8. In the event that the buyer is in default, the seller will then be entitled to charge interest at 1,5% monthly from the date that the buyer is in default of fulfilling the payment obligation, with a partial month being counted as a whole month. The seller is also entitled to charge the buyer for the exchange rate loss incurred by the buyer’s default.

9. If the buyer is in default or otherwise falls short in fulfilling one of his obligations, all reasonable charges in obtaining satisfaction, both legal and extralegal, will be at this expense.

 

 XI. RETENTION OF TITLE

1. Except for the terms of part 2 of this article, ownership of the products is transferred to the buyer at the time of delivery under article IV of these General Terms.

2. The seller will retain ownership of the products he has delivered and will retain or acquire ownership of the products arising from them until the agreed price has been paid in full by the buyer and the buyer has completely fulfilled all his other obligations to the seller on any grounds.

3. In the event of untimely payment of one or more invoices that have already fallen due, and if the actual circumstances of the situation in question and a reasonable assessment of the parties’ interests do not permit of any other alternative, the seller shall be entitled to recover the products that have been delivered together with any packaging and other durable materials (cardboard boxes, containers, stacking trolleys and so forth) which he has provided, and to remove them from the place where they are stored.
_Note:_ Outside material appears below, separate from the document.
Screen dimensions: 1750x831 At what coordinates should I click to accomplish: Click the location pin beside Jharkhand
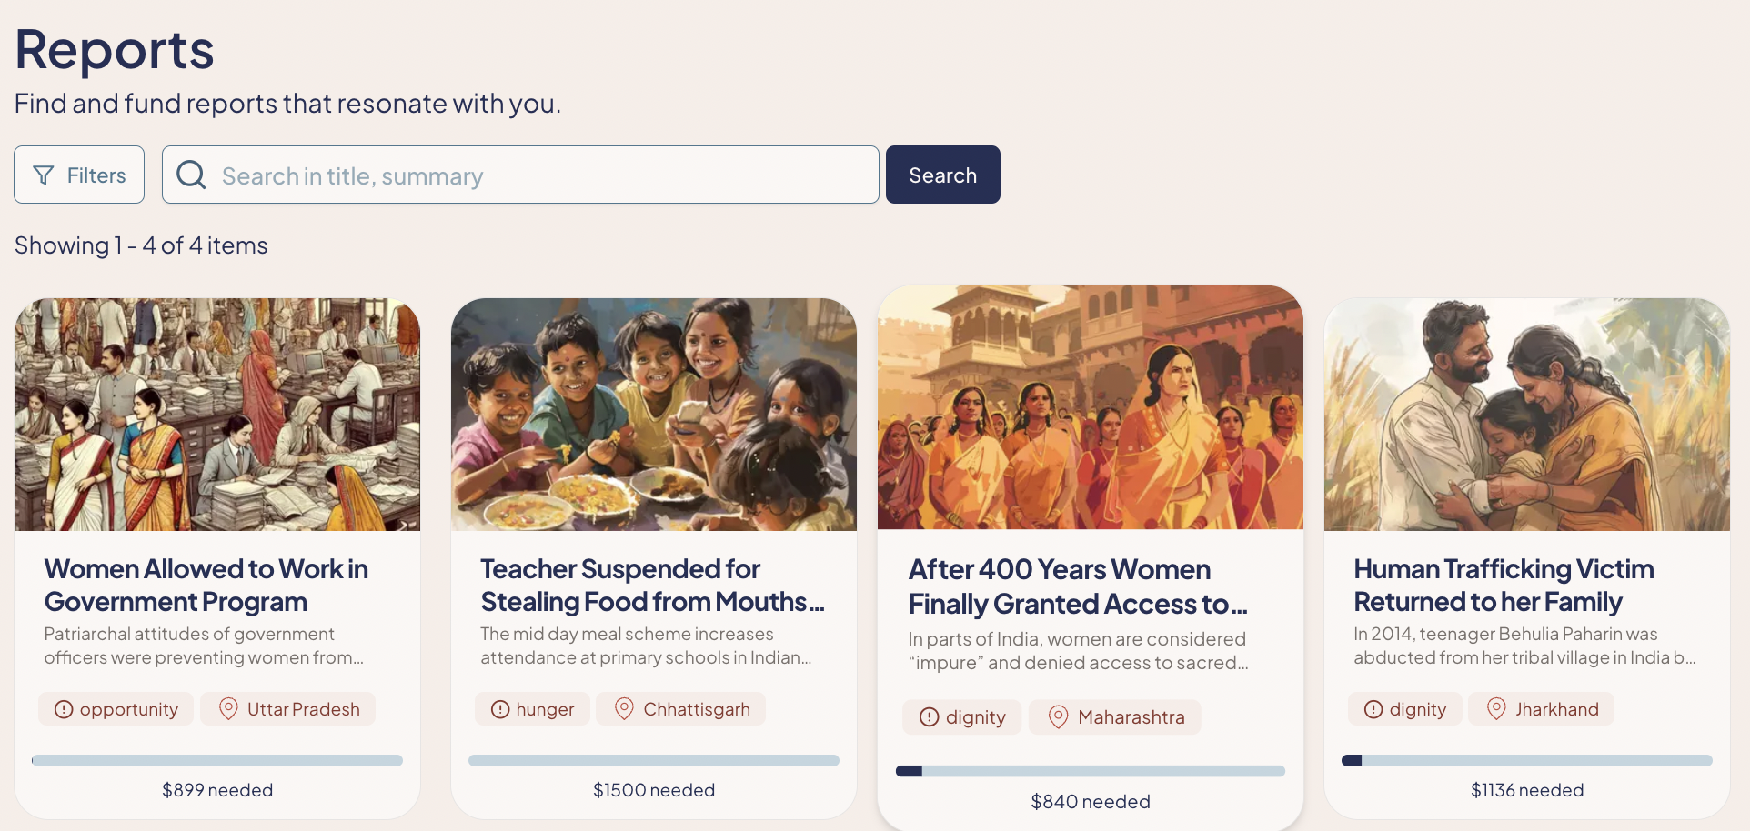coord(1496,709)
In any case, the buyer will be liable for the expenses incurred by the seller.

 XII. GOVERNING LAW AND DISPUTES

1. Any agreement, to which these General Terms and Conditions apply in whole or in part, shall be governed by and construed in accordance with the law of Holland.

2. All disputes (even those deemed as such by only one party) regarding or arising from the agreement concluded between the seller and a buyer whose registered office is situated in a foreign country to which these General Terms and Conditions apply may exclusively be settled by a  judge from Holland who is competent in the area in which the seller is established.

 XIII. FINAL PROVISIONS

1. The law of Holland shall also apply in any case which is not provided for by these General Terms and Conditions.

2. If and in so far as any part or provision of these General Terms and Conditions proves to be contrary to any compulsory provision of national or international law, it will be deemed not to have been agreed and the rest of these General Terms and Conditions will remain binding on the parties.